• _Exercise objective_
Within the records, how many lines hold the word "Night"? State that number alone.

• _Saved entries_
[Start of section]
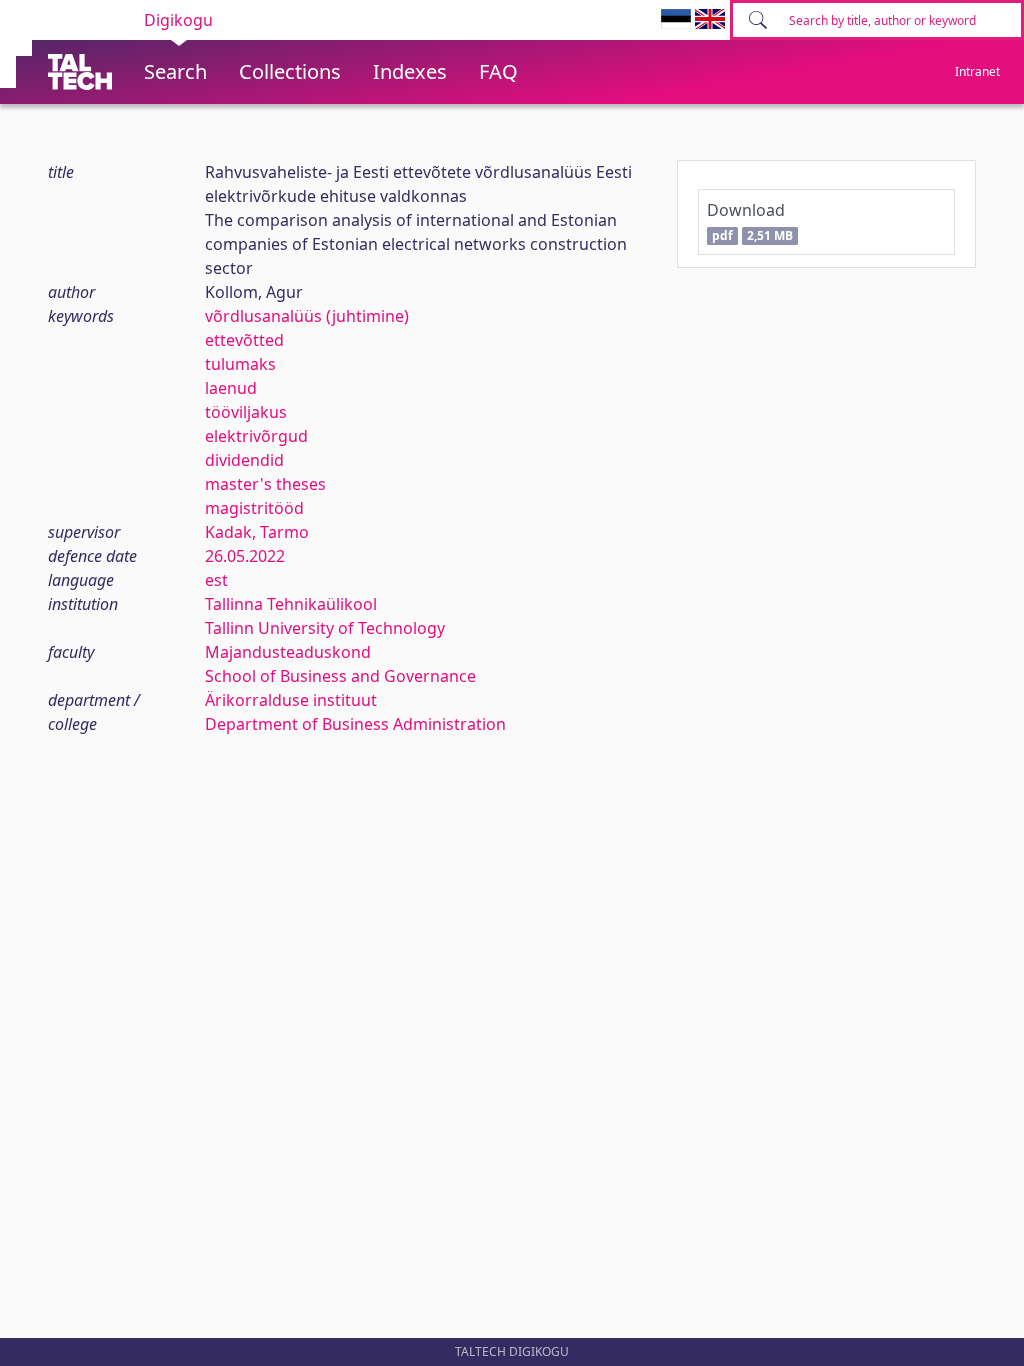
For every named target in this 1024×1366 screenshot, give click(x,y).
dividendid (244, 460)
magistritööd (254, 508)
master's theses (265, 484)
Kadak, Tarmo (257, 532)
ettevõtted (244, 340)
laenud (231, 388)
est (216, 580)
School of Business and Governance (340, 676)
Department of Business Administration (355, 724)
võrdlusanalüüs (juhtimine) (307, 316)
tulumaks (240, 364)
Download (749, 221)
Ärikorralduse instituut (291, 700)
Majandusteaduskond (288, 652)
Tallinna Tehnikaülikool (291, 604)
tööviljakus (246, 412)
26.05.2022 (245, 556)
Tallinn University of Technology (325, 628)
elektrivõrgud (256, 436)
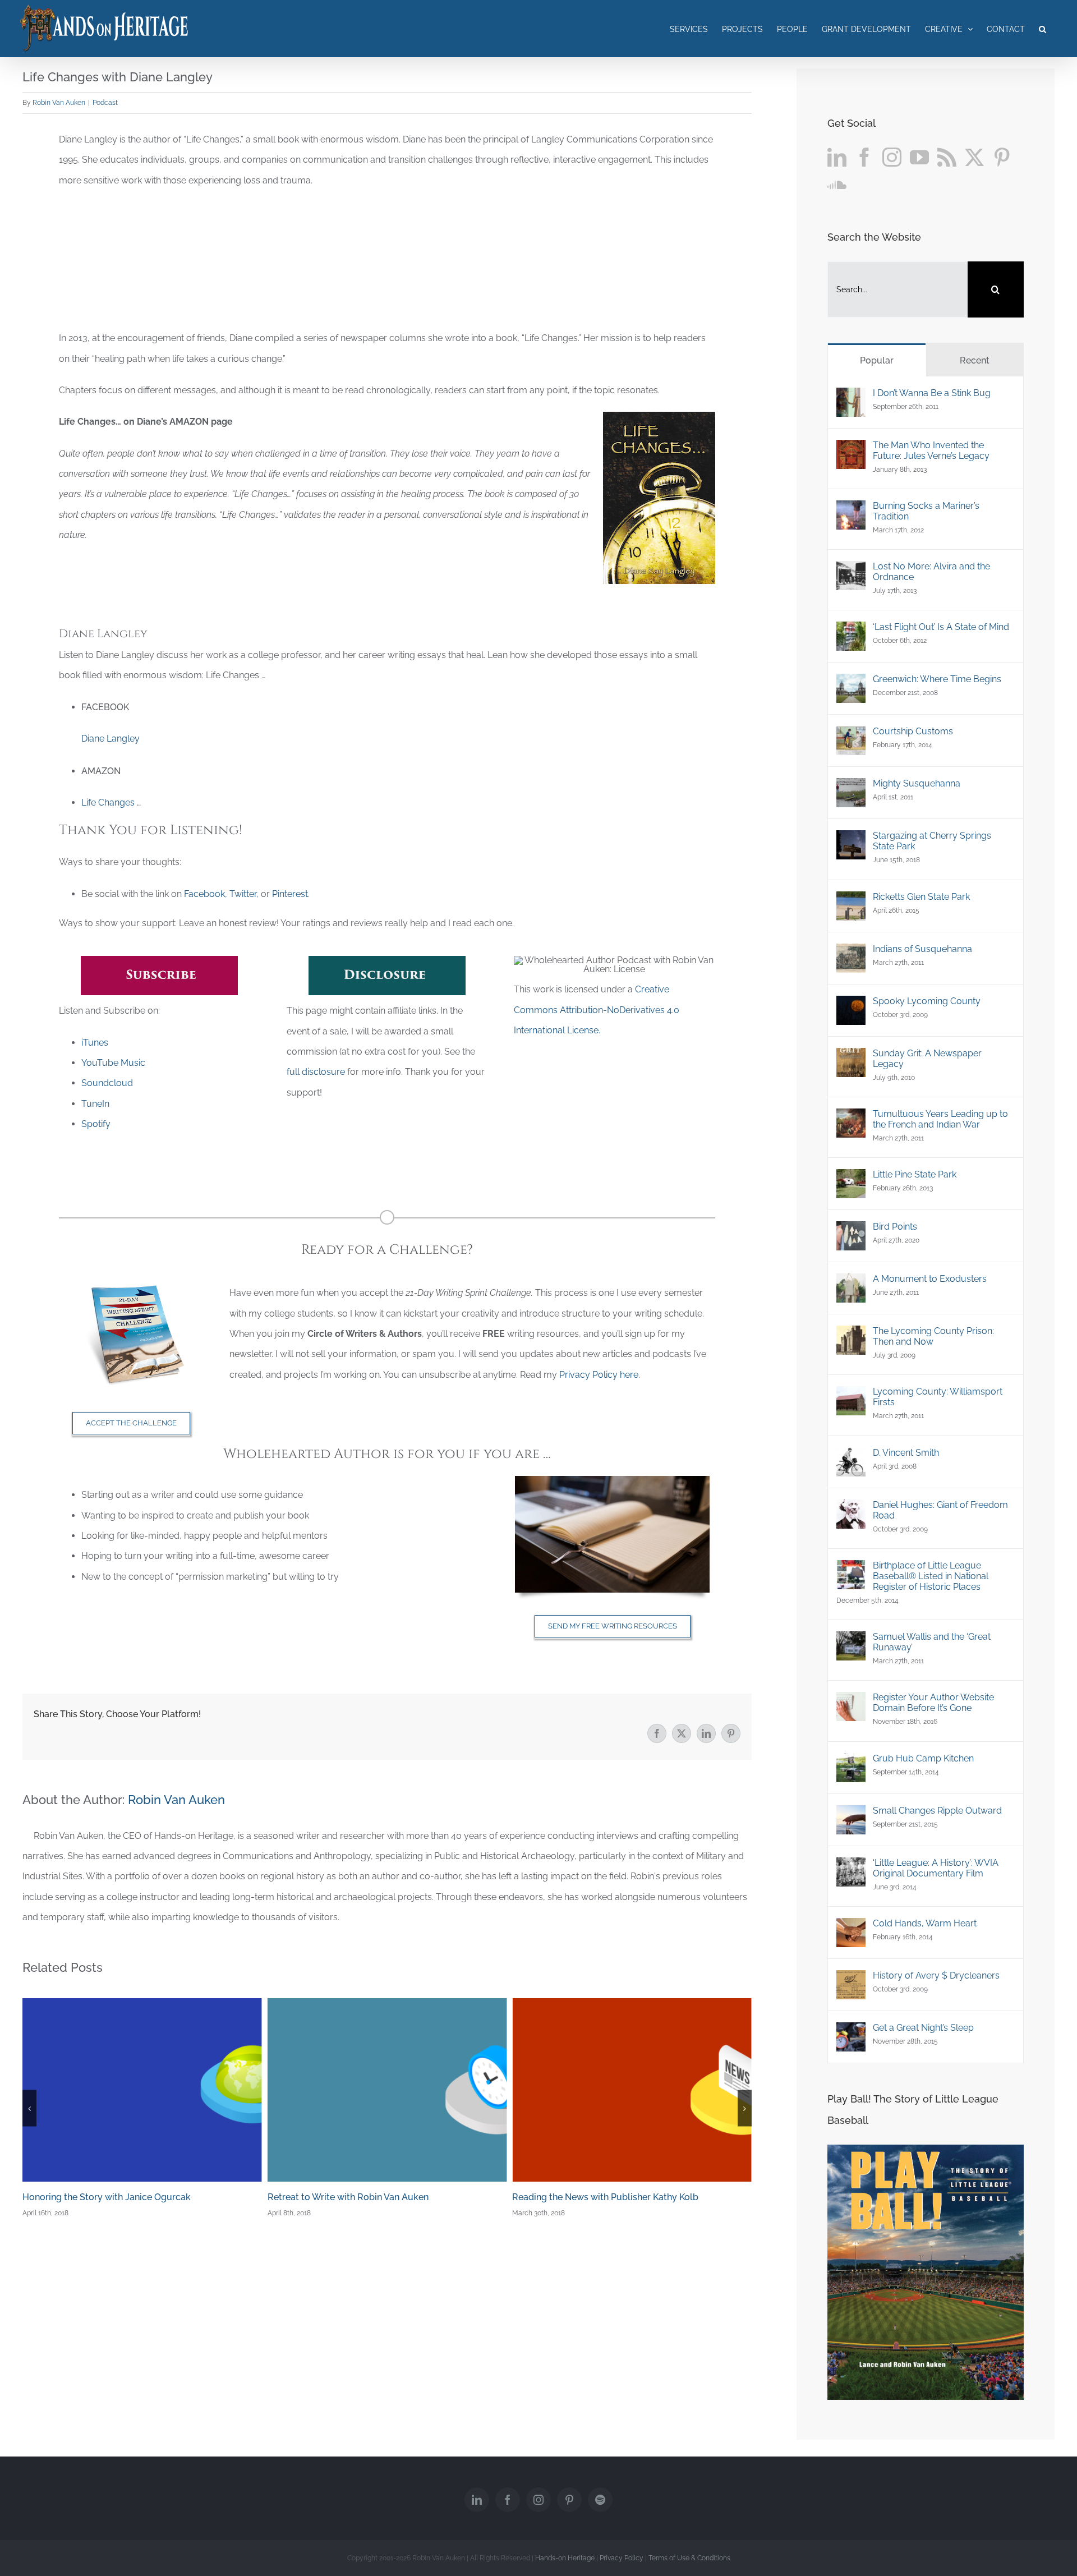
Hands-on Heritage (565, 2558)
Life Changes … (111, 802)
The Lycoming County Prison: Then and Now (933, 1336)
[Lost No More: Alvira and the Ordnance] (851, 570)
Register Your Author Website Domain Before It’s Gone (933, 1702)
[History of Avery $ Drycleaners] (851, 1980)
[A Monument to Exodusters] (851, 1283)
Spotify (96, 1124)
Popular (877, 360)
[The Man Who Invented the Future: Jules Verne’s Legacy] (851, 449)
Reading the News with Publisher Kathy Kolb (361, 2197)
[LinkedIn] (836, 157)
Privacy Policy (621, 2558)
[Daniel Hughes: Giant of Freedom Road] (851, 1509)
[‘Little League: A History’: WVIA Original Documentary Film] (851, 1867)
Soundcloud (107, 1083)
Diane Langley (110, 738)
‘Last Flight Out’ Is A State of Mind (941, 627)
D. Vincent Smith (906, 1452)
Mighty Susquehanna (916, 783)
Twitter (242, 894)
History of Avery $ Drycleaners (936, 1975)
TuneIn (95, 1103)
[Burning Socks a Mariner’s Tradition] (851, 510)
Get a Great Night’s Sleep (923, 2027)
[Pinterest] (1001, 157)
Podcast (105, 103)
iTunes (94, 1042)
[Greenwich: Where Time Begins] (851, 683)
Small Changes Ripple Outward (937, 1810)
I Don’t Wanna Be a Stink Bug (932, 393)
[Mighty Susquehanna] (851, 788)
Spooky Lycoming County (927, 1001)
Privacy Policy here (598, 1374)
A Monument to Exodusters (930, 1278)
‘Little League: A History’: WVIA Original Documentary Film (935, 1868)
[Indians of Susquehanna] (851, 953)
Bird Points (895, 1226)
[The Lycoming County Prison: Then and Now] (851, 1335)
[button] (1042, 28)
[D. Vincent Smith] (851, 1457)
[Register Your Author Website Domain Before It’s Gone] (851, 1701)
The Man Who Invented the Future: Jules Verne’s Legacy (931, 450)
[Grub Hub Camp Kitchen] (851, 1763)
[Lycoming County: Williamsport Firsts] (851, 1396)
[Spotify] (600, 2499)
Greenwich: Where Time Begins (937, 679)
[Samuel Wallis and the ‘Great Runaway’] (851, 1641)
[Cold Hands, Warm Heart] (851, 1927)
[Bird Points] (851, 1231)
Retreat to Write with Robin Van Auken (102, 2197)
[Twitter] (974, 157)
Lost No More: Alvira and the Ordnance (931, 571)
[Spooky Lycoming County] (851, 1005)
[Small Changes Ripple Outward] (851, 1815)
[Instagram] (891, 157)
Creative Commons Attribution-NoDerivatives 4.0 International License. (596, 1010)
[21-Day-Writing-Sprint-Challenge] (131, 1287)
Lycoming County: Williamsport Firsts (937, 1396)
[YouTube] (919, 157)
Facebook (204, 894)
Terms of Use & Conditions (689, 2558)
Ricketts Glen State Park (921, 896)
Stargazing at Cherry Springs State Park (932, 841)
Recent (974, 360)
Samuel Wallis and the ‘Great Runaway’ (932, 1642)
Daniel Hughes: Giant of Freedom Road (940, 1510)
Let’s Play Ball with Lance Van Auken (588, 2197)
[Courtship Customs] (851, 735)
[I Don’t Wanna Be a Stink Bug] (851, 397)
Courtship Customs (913, 731)
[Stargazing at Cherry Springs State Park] (851, 840)
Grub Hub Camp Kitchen (923, 1758)
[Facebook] (864, 157)
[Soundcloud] (836, 184)
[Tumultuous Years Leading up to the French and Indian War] (851, 1118)
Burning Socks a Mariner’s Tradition (926, 511)
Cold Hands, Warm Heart (925, 1923)
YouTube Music (113, 1062)
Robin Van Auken (59, 103)
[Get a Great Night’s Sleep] (851, 2032)
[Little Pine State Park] (851, 1179)
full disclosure (316, 1071)
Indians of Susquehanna (922, 949)
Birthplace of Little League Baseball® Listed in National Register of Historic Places (930, 1576)
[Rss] (946, 157)
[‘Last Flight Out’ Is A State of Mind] (851, 631)
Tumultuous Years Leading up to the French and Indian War (940, 1119)
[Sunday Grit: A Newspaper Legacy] (851, 1057)
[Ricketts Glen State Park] (851, 901)
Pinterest (290, 894)
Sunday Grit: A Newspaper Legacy (927, 1058)
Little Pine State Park (914, 1174)
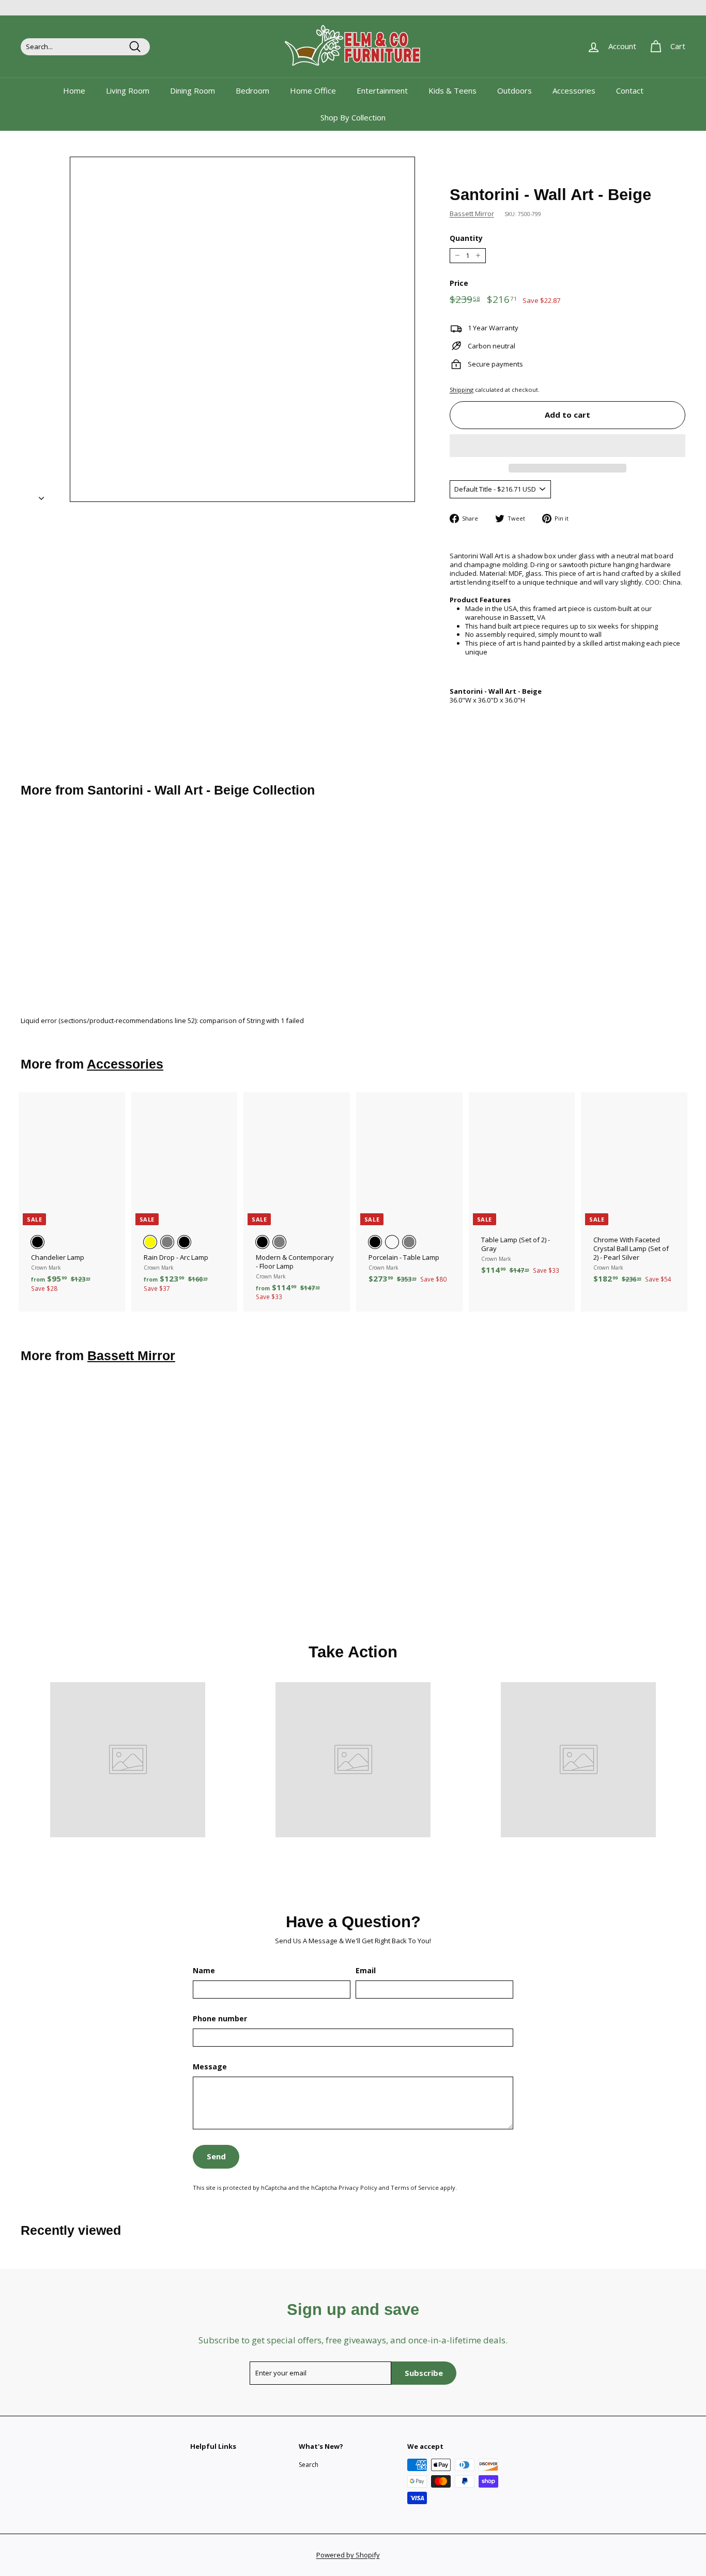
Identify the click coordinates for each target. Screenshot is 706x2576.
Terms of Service (415, 2187)
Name (204, 1970)
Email (366, 1970)
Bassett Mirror (472, 213)
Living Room (127, 90)
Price (459, 283)
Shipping (461, 389)
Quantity (466, 238)
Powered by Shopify (348, 2554)
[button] (567, 445)
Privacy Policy (358, 2187)
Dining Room (192, 90)
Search (308, 2464)
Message (210, 2066)
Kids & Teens (452, 90)
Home (74, 90)
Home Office (313, 90)
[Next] (41, 495)
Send (216, 2156)
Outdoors (514, 90)
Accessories (573, 90)
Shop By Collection (353, 117)
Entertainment (382, 90)
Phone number (220, 2018)
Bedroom (252, 90)
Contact (629, 90)
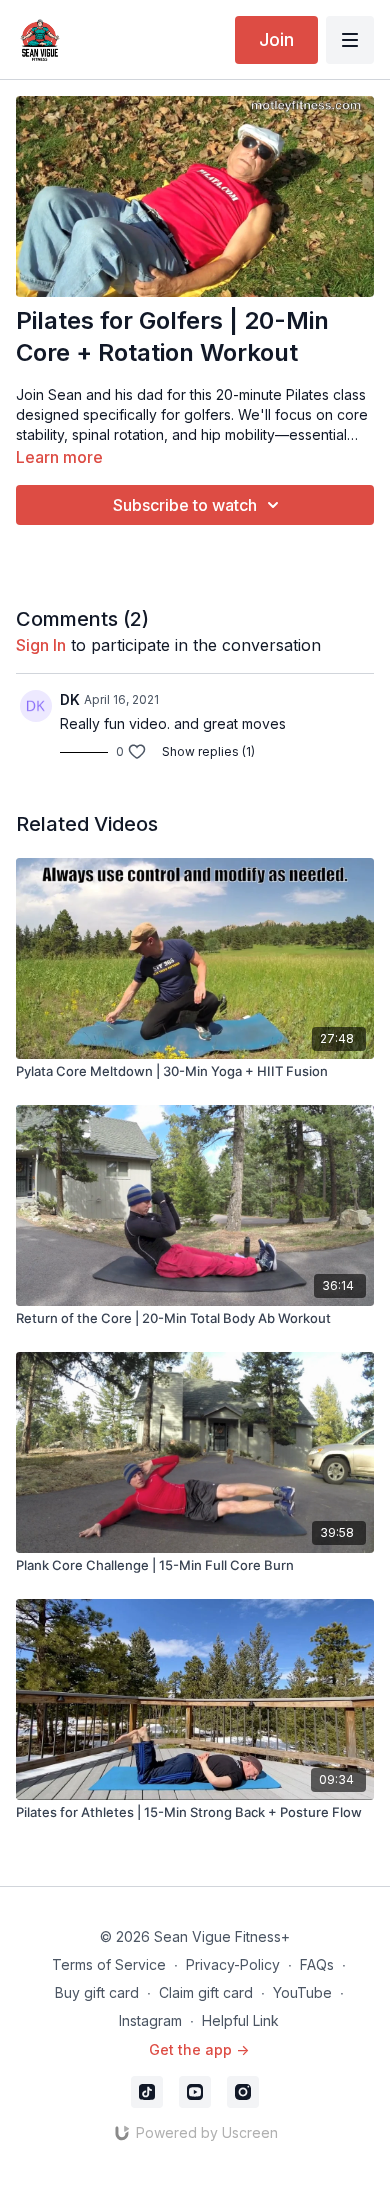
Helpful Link (240, 2020)
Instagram (150, 2020)
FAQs (317, 1964)
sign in (41, 645)
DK (70, 699)
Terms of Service (109, 1964)
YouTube (302, 1992)
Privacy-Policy (233, 1964)
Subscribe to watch (185, 505)
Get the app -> (199, 2049)
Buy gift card (97, 1992)
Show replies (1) (208, 751)
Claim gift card (206, 1992)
[End of section]
• _Expected answer_
2